◆ **KUTIPAN**:

Pada dasarnya, hal demikian bukanlah sesuatu yang dilarang dalam kehidupan berdemokrasi. Semua orang, tak peduli kerabat pejabat atau bukan, memiliki hak politik yang sama untuk ikut serta dan dipilih dalam pesta demokrasi bertajuk pemilihan umum. Namun, fenomena ini tentunya tidak sehat dalam perkembangan demokrasi kita. Inilah paradoks demokrasi, di satu sisi tidak dilarang, tapi di sisi lain tidak patut dan etis rasanya karena rawan menciptakan oligarki.

◆ **INFORMASI YANG DIBERIKAN**:
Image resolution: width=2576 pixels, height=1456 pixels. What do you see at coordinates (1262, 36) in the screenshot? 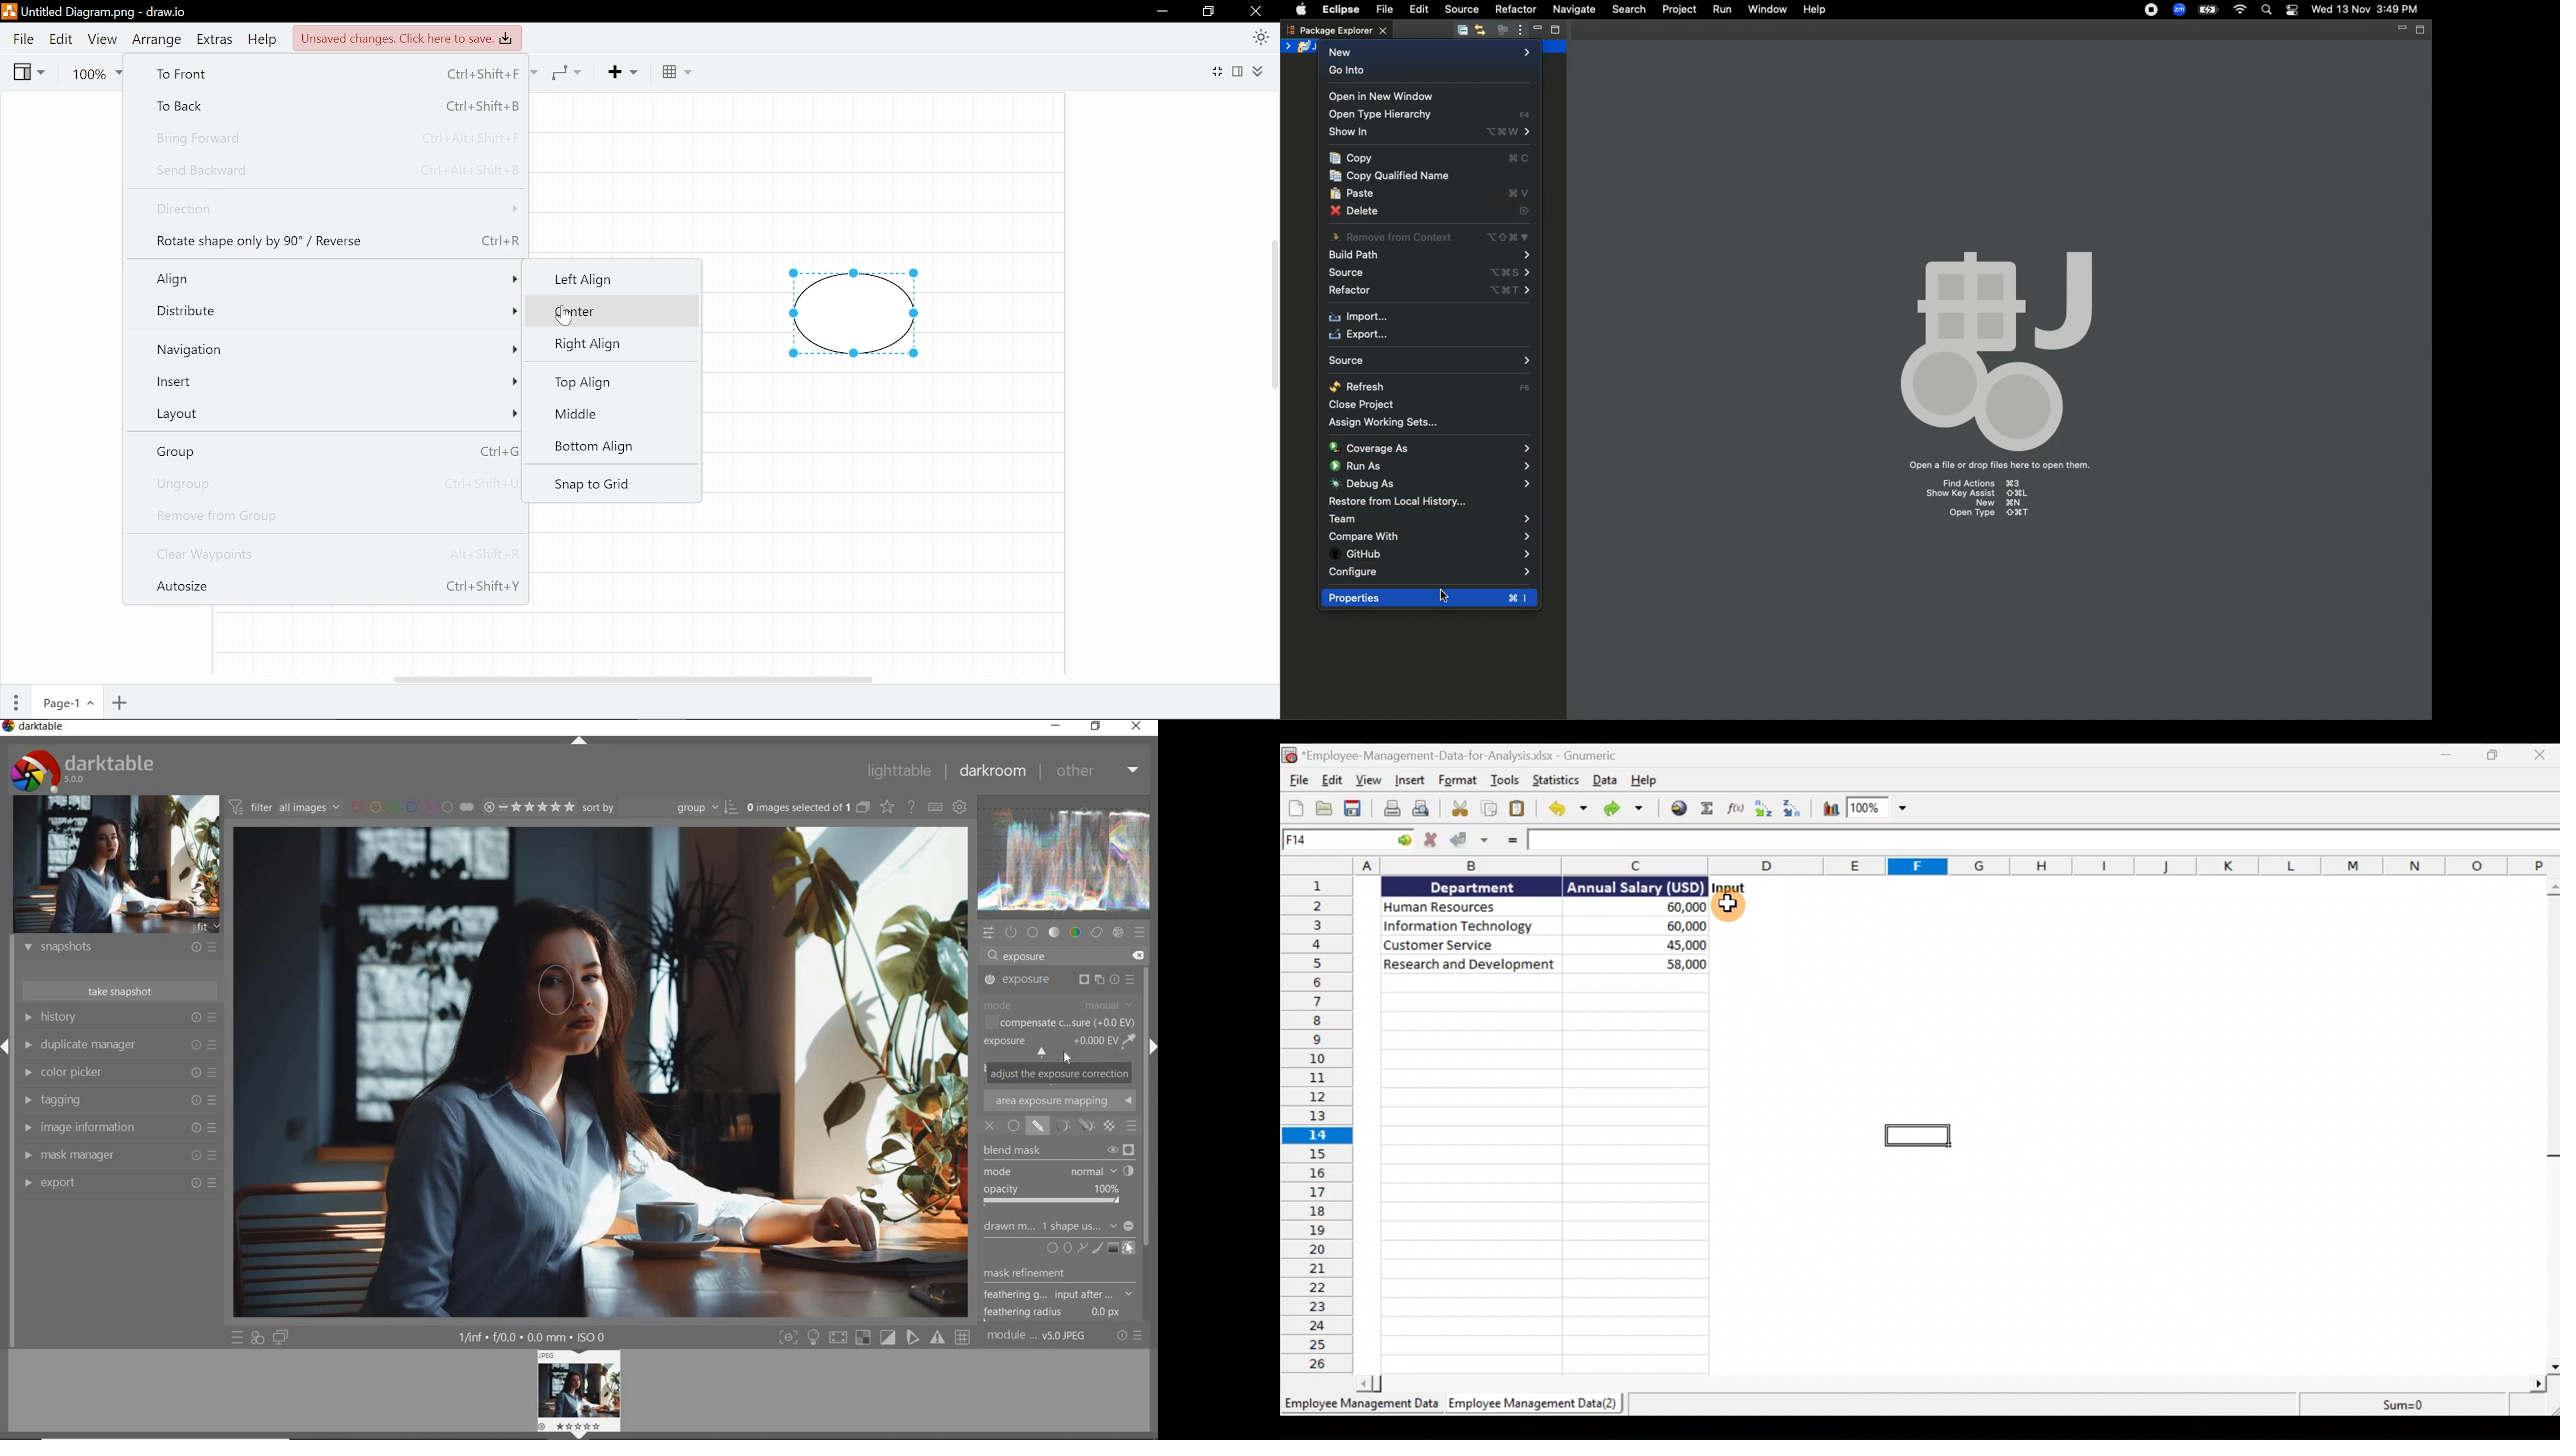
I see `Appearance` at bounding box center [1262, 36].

◆ **TUJUAN TUGAS**: Ubahlah paragraf dalam kutipan di atas yang diawali "Pada dasarnya, hal demikian" menjadi daftar poin singkat. Pertahankan fakta utamanya.

◆ **JAWABAN LATIHAN**:
- Hal tersebut pada dasarnya tidak dilarang dalam kehidupan berdemokrasi.
- Semua orang, baik kerabat pejabat maupun bukan, memiliki hak politik yang sama untuk ikut serta dan dipilih dalam pemilihan umum.
- Namun, fenomena ini tidak sehat bagi perkembangan demokrasi.
- Inilah paradoks demokrasi. Hal itu tidak dilarang, tetapi terasa tidak patut dan tidak etis karena rawan menciptakan oligarki.